DR BR AMBEDKAR’S 132ND BIRTH ANNIVERSARY

  • The Caste System is not merely a division of labour. It is also a division of labourers. Civilised society undoubtedly needs division of labour.
  • But in no civilised society is division of labour accompanied by this unnatural division of labourers into watertight compartments it is a hierarchy in which the divisions of labourers are graded one above the other.
  • The basic point of social organisation is to share responsibilities.
  • In other words, living in a society means that no one person has to perform all the tasks required for their sustenance.
  • The burden of these tasks is distributed in society, through what we call ‘specialisation’.

For example:

  • a society has farmers who produce food, factory workers who produce goods, sweepers who clean buildings, cobblers who produce shoes, and so on.
  • Over time, the division of labour has morphed and gained sophistication.
  • Ambedkar acknowledges that the division of labour is necessary for society.
  • However, caste goes far beyond being just that because of two basic features of the caste system.
  • The caste system works on the principle of heredity – an individual inherits their caste, and thus their occupation, from their father.
  • Through the principle of endogamy (marrying within one’s own community), the society is divided into clear, watertight compartments.
  • This is why Ambedkar calls caste a division of labourers rather than labour as there is no scope for mobility and intermixing among castes (through taboos on things like interdining, untouchability, etc.)
  • If caste were just a division of labour, it would be possible for a sweeper’s son to become a priest and a priest’s son to be a sweeper.
  • But that is not how caste society works.
  • For instance, as recently as 2021, then Minister of State of Social Justice and Empowerment told the Rajya Sabha that 73.31 per cent of all manual scavengers were from Scheduled Castes, who, as per the 2011 census, make roughly 16 per cent of the population.
  • Ambedkar calls this an “unnatural” division.

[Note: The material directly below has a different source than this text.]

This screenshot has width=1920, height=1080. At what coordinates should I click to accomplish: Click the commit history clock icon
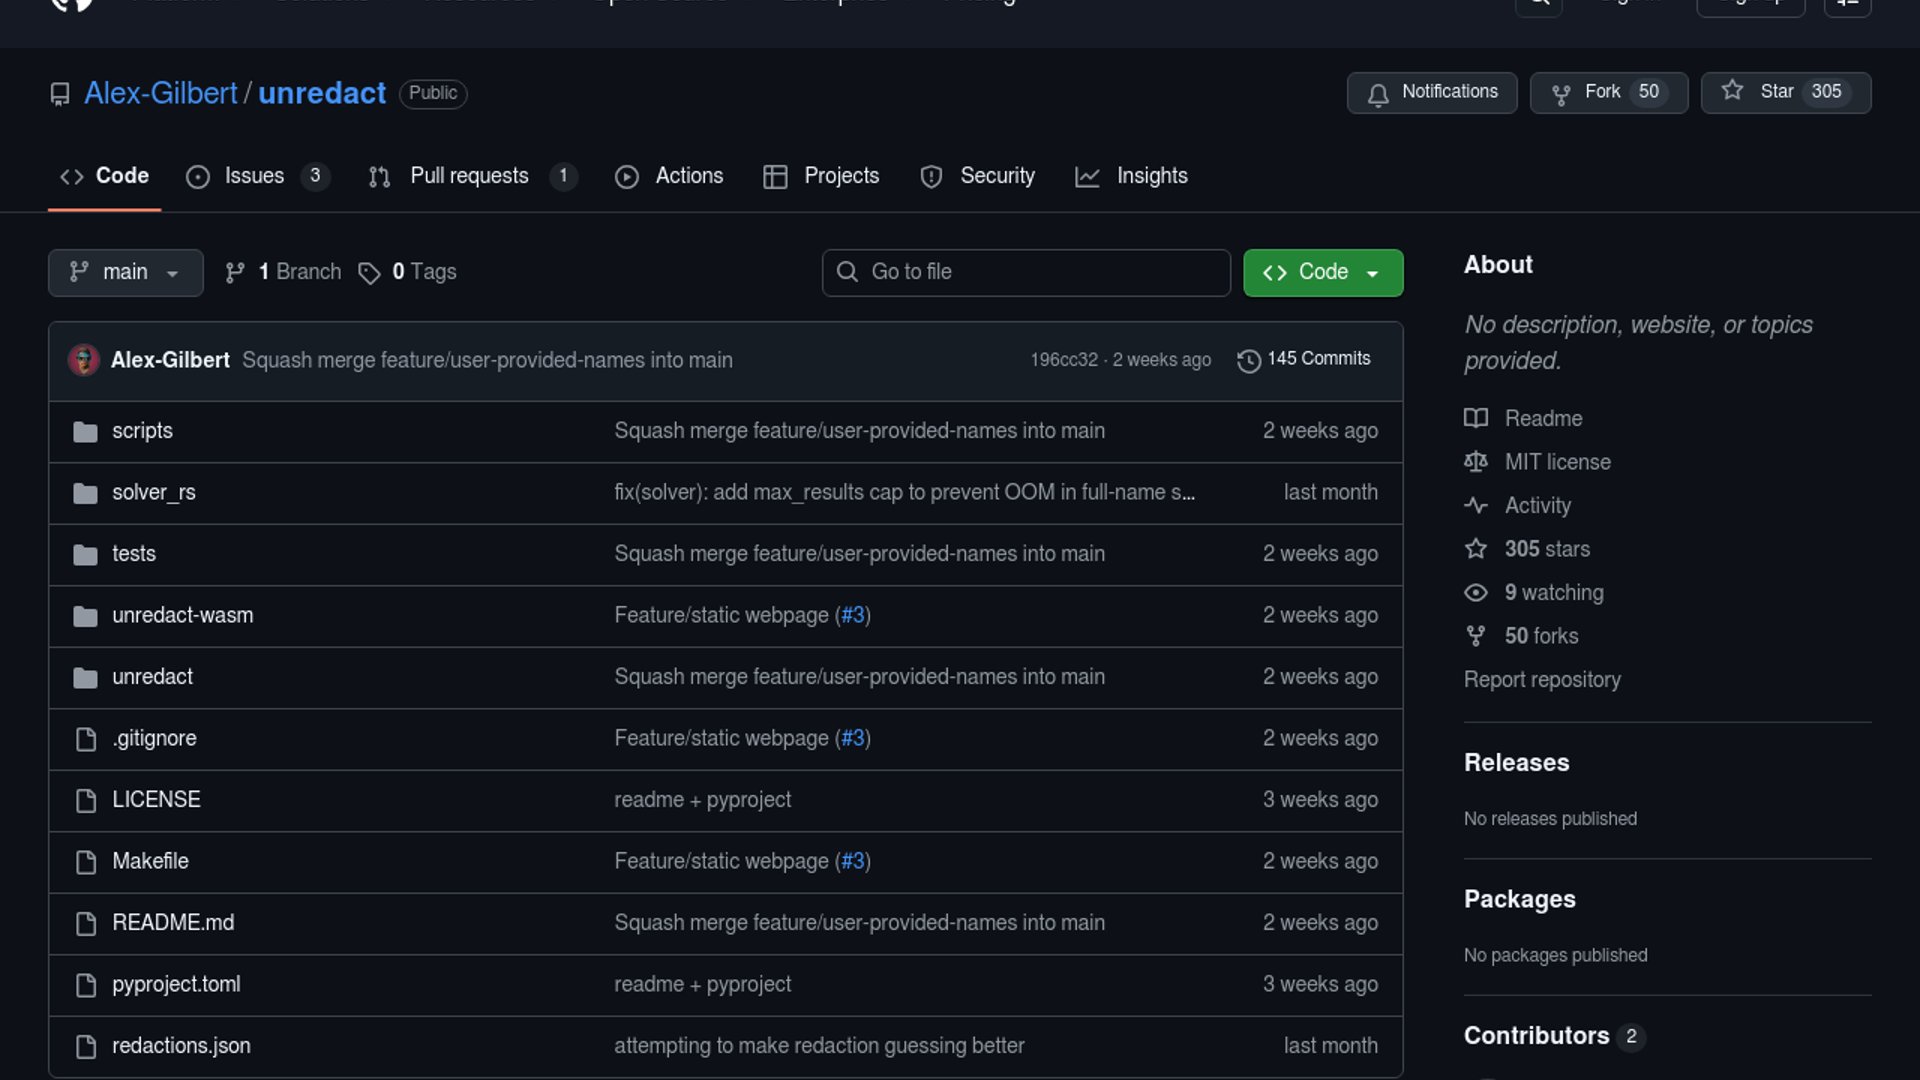coord(1248,360)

Gradation of these divisions

  • Caste also grades these compartments on the notion of purity and pollution.
  • For example, intellectual work, such as reading scriptures, is considered to be the purest while manual work like cleaning toilets is considered to be polluting.
  • This is the basis of untouchability as people of castes who engage in certain tasks considered polluting are thus discriminated against as untouchables.
  • Given that occupation is strictly passed down hereditarily, this gradation of individuals on the basis of the purity of their occupation is the ultimate injustice of caste. 

Conclusion:

  • While across the world, there are class divisions, which too treat some occupations as being better than others, the reason why caste is unique is that this treatment has a moral connotation, with certain tasks more virtuous than others.
  • The justification for the caste system is done on moral terms – people are born into a caste based on the deeds/misdeeds of their previous life.
  • As per Ambedkar this division of labour is not spontaneous, it is not based on natural aptitudes as it attempts to appoint tasks to individuals in advance, selected not on the basis of trained original capacities, but on that of the social status of the parents.